> **Exercise**: Repeat every entry exactly. Do not include the pictures.

> **Material to process**:
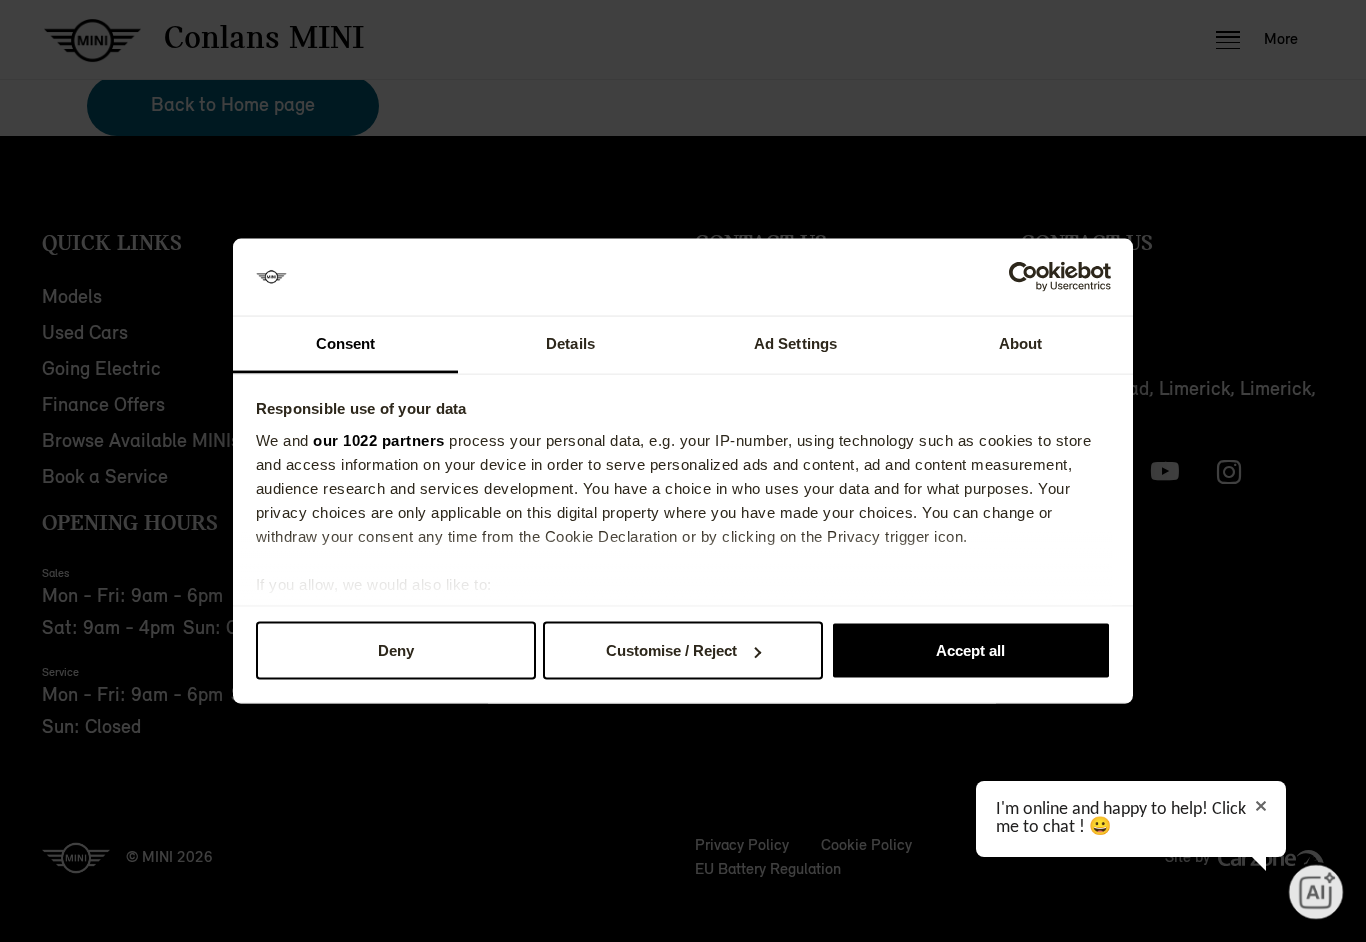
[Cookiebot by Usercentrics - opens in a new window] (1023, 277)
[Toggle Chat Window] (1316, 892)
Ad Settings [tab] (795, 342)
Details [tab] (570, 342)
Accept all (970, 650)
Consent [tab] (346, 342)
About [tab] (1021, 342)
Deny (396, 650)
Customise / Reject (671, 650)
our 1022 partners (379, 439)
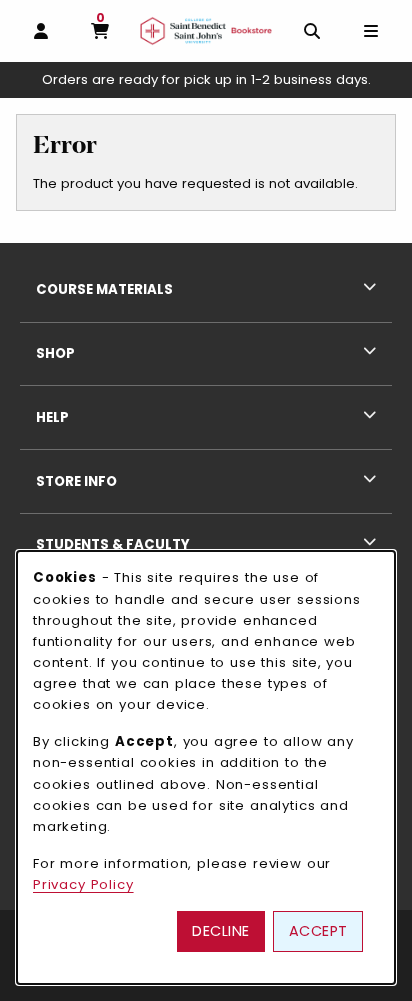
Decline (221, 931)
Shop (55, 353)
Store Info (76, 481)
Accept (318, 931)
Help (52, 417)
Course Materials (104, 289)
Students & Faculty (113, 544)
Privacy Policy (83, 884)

> **Exercise response**:
[Cookiebot by Usercentrics - opens in a new window] (1023, 277)
[Toggle Chat Window] (1316, 892)
Ad Settings [tab] (795, 342)
Details [tab] (570, 342)
Accept all (970, 650)
Consent [tab] (346, 342)
About [tab] (1021, 342)
Deny (396, 650)
Customise / Reject (671, 650)
our 1022 partners (379, 439)
Decline (221, 931)
Shop (55, 353)
Store Info (76, 481)
Accept (318, 931)
Help (52, 417)
Course Materials (104, 289)
Students & Faculty (113, 544)
Privacy Policy (83, 884)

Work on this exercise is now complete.